Background:
Osteopontin (OPN), a secreted phosphoprotein, contributes to tumor progression in various cancers. However, the molecular mechanisms underlying OPN secretion remain unclear. We hypothesized that Rab37, a small GTPase previously implicated in exocytosis and tumor modulation, regulates OPN secretion through both conventional and autophagy-based secretory pathways.
Materials and Methods:
Single-cell RNA sequencing (scRNA-seq) was performed on tumor-infiltrating immune cells from wild-type (WT) and Rab37 knockout (KO) mice. THP-1-derived macrophages and RAW264.7 cells were used to study Rab37-mediated OPN secretion.

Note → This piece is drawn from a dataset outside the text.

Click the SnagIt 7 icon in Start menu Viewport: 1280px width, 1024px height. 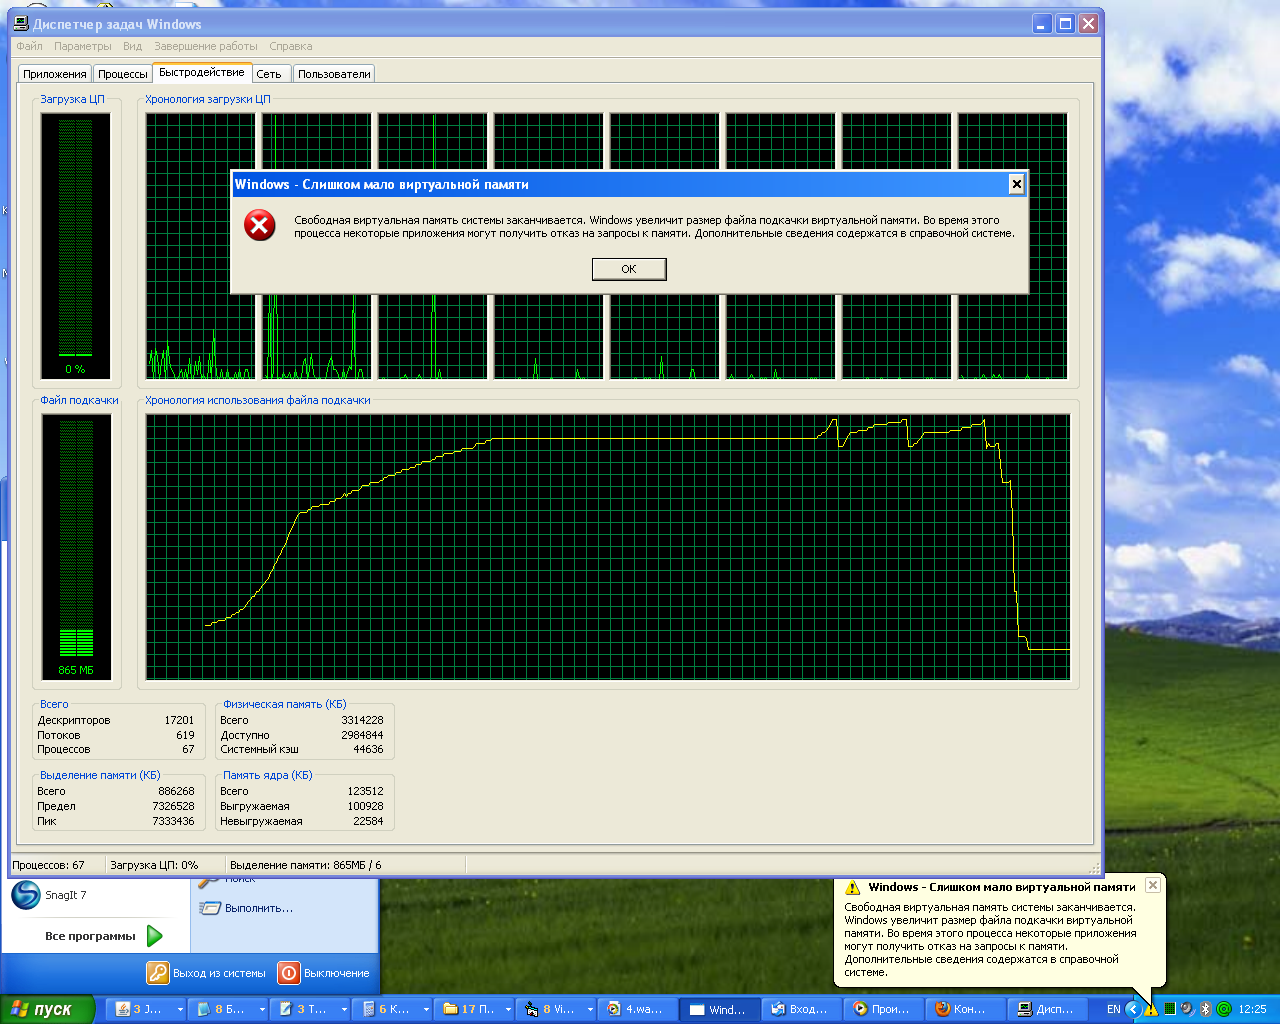26,895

Confocal microscopy, western blotting, ELISA, GTP-agarose pulldown, vesicle isolation, and autophagosome purification were employed to assess Rab37-OPN interactions and secretory mechanisms. Clinical relevance was evaluated using multiplex immunohistochemistry on lung cancer tissues.
Results:
Rab37 KO reduced OPN secretion. Rab37-associated vesicles contained OPN cargo. OPN co-localized with Rab37, and GTP-bound Rab37 promoted its secretion in a GTP-dependent manner in tumor-associated macrophages (TAMs). In tumor-educated macrophages, Rab37 also facilitated unconventional OPN secretion via secretory autophagy, evidenced by increased LC3-II expression, reduced OPN secretion upon ATG5 KO, and enhanced secretion with chloroquine treatment. GTP-bound Rab37 inhibited Rab7-mediated autolysosome formation, diverting autophagosomes toward secretion. Functionally, Rab37-mediated OPN secretion activated STAT3 signaling and enhanced lung cancer cell proliferation and migration. Clinically, OPN-High/Rab37+/LC3-II+/CD163+ TAMs were associated with poor prognosis in lung cancer patients.
Conclusion:
Rab37 regulates OPN secretion via both conventional exocytosis and secretory autophagy in TAMs, thereby promoting a pro-tumorigenic microenvironment. Targeting the Rab37–OPN axis may offer a novel therapeutic strategy for lung cancer.